Joe and June and Albert Claude
Albert Claude was five months old when I adopted him. He spent the first weeks of his life in Eric Hale’s industrial scale dog breeding operation in Northern Ireland. Supposedly Albert’s parents were June and Joe. I doubt this is true. Eric Hale has hundreds of dogs in his breeding sheds. I expect they are all called Joe and June on the paperwork. It makes the papework look good. It’s all part of the lie.
I know about Joe and June because Albert’s adoption file includes papers from his sale in a petshop. The papers show that the person buying Albert paid £650 to a petshop and just a day or so later gave him to a rescue. She’d changed her mind about keeping ‘Wolfgang’ as the petshop had named him. Again, it’s on the paperwork.
November 29th is the date on Albert’s petshop ‘puppy health check certificate’. January 18th the day he was sold. Seven weeks he sat unsold in a petshop. At a critical stage for a dog’s development. I am glad that petshop is now out of business. But it’s not because business was bad, it’s because it’s no longer legal to sell puppies in shops in that way. Sales have shifted to other outlets, the dealers and puppy farmers are doing things differently. However, while the sales outlets have changed, the Joes and Junes in the breeding sheds are still hard at it for the likes of Eric Hale.

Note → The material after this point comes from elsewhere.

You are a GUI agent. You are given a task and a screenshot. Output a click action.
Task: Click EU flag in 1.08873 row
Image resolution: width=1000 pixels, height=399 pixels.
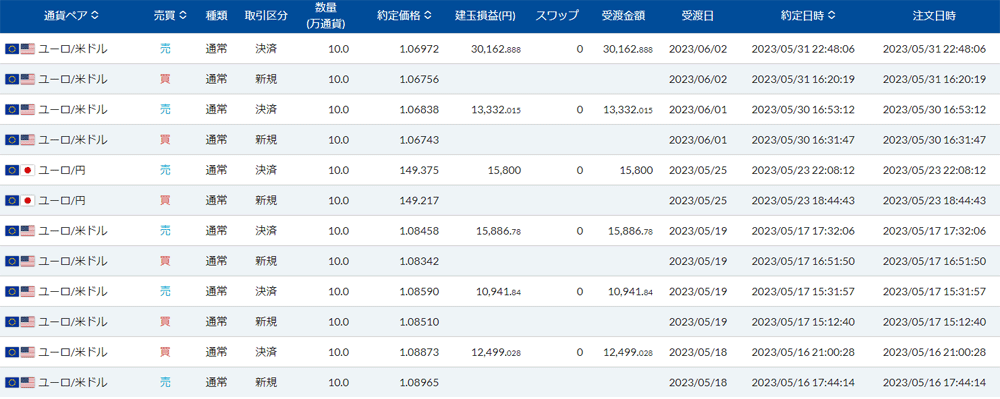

Today I look at Albert Claude’s abundant happiness and imagine how different his life could so easily have been. Eric Hale’s business featured in the Bafta award winning documentary ‘Puppy Dealers Exposed’ in 2016. As a shocking example of how massive puppy breeding businesses are. And nothing for breeding dogs has got any better since then. And Eric Hale is still in business.
Albert’s parents – ‘Joe’ and ‘June’- are probably dead now. They’ll have known no love nor care in their lives. Nor run, or walked in fresh air like their boy does every day.
What a terrible turn of fate life is for breeding dogs. For hundreds of thousands, possibly millions of dogs, in the UK alone.